A professional corporation is another type, however, it is typically only available to certain professions. The professions that are allowed to form their company into professional corporations varies from state to state but typically includes accountants, doctors, veterinarians, lawyers and psychologists. This offers many of the tax and limited liability benefits of traditional corporations. In some states, this type is the only legal option for certain professions while others allow them to form as a professional, S or C corporation.

Advantages of a Corporation

The biggest advantage of all types of corporations is the limited liability to shareholders due to the company being its own legal entity. Shareholders can have the peace of mind of knowing they can’t be held personally liable for the debts incurred or judgments obtained against the company. The other huge benefit is that corporations can raise money simply by issuing more stock. The transfer of stock also makes for easy transfer of ownership in the company.

Disadvantages of a Corporation

The main downside to incorporating as a traditional corporation is the aforementioned double taxation. The corporation files a tax return and pays taxes on company income, and then all shareholders have to do the same on any portion of earnings that’s issued as a stock dividend. The S corporation option can sidestep this issue, but many companies, particularly big ones, will not meet the qualifications to file with the IRS for S corporation status. Corporations are also more expensive to set up than partnerships and sole proprietorships.

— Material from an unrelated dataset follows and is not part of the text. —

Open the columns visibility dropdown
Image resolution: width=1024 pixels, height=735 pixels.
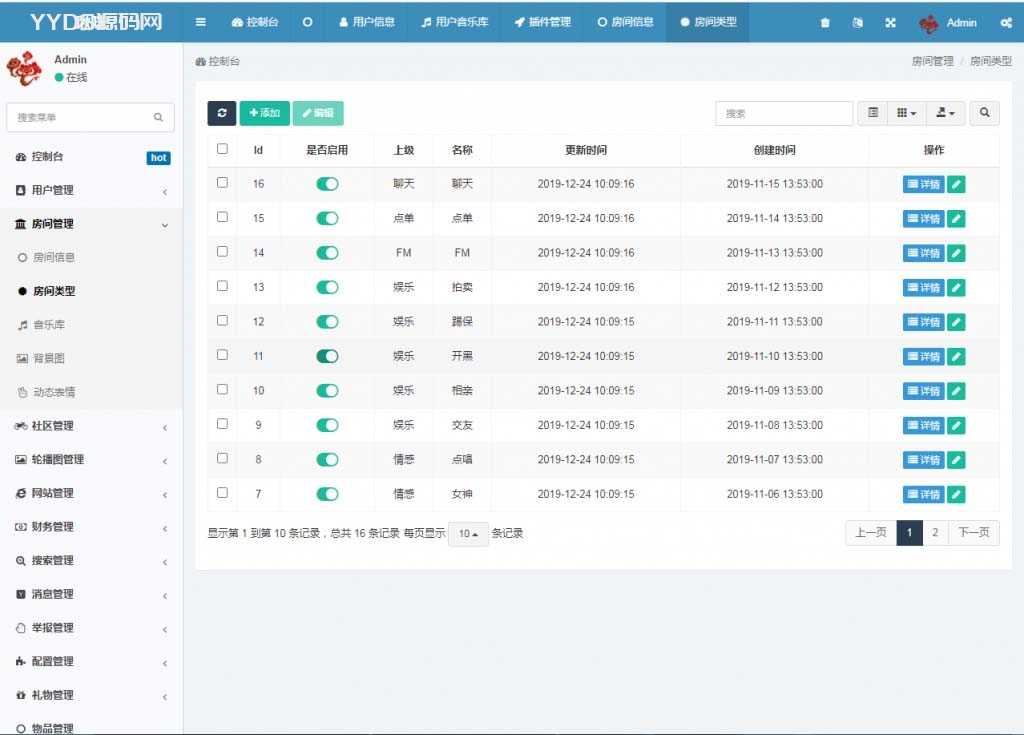coord(906,114)
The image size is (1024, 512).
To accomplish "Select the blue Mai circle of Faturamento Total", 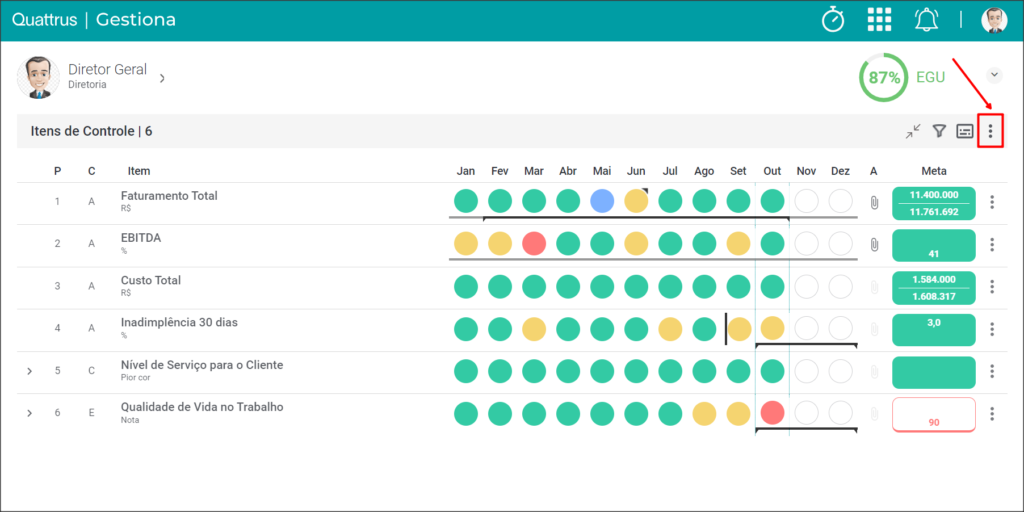I will point(602,201).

How to Incorporate Your Business and How to Operate a Corporation

You form a corporation by filing an application for a charter in the state in which you wish to form it. This will include basic facts such as the name, address and the purpose of it as well as details such as the quantity and type of stock it will be able to issue. Definitely only take the corporate plunge if you know what you are doing or have expert help on the process. Corporations require annual meetings and also that the directors and owners observe certain formalities. There will also have to be fillings made to the state in which you are incorporated on a regular basis in addition to annual fees. While starting and running this type of business certainly is manageable, it may be a good idea to seek legal counsel at some point, especially if it is already a profitable company that you are planning to incorporate, to make sure everything is in order.

When it Is Best to Incorporate Your Company

The limited liability and ease of raising capital really make this the ideal business structure for a company that is looking to grow much bigger and needs the protection and capital to be able to do so. The S corporation election now also makes it a viable option for small business as well. Typically, when one is just starting out in business and there isn’t much in the way of assets to protect, a sole proprietorship or partnership is the way to start. However, if you have been in business a couple years and it has been growing and expanding and you find yourself with employees and increasing wealth that you want to shelter from liability, it may be time to take the corporate plunge. You can start as an S corporation and get the best of both worlds of liability protection and avoid double taxation.

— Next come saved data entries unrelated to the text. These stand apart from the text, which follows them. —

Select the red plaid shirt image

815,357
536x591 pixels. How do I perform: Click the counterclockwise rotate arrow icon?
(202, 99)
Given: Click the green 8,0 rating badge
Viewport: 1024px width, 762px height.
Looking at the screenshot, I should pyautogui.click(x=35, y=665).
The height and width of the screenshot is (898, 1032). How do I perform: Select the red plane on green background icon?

Some small business owners may even want to explore the possibility of starting as an LLC and then electing to become an S corporation. Technically, an S corporation is just a tax filing status with the IRS. It is normally applied for by those who are already in a C corporation, but nothing bars someone who is running their business as an LLC from seeking this tax classification. A limited liability company provides for easier operational overhead without all those required annual meetings and certain other formalities. LLCs and S corporation tax status each have their own unique advantages that may blend well together.1 Of course, this option is only available to small businesses. For larger, growing companies, it is generally wiser to incorporate in order to enjoy the two major benefits that this venerable and time-honored business structure has to offer.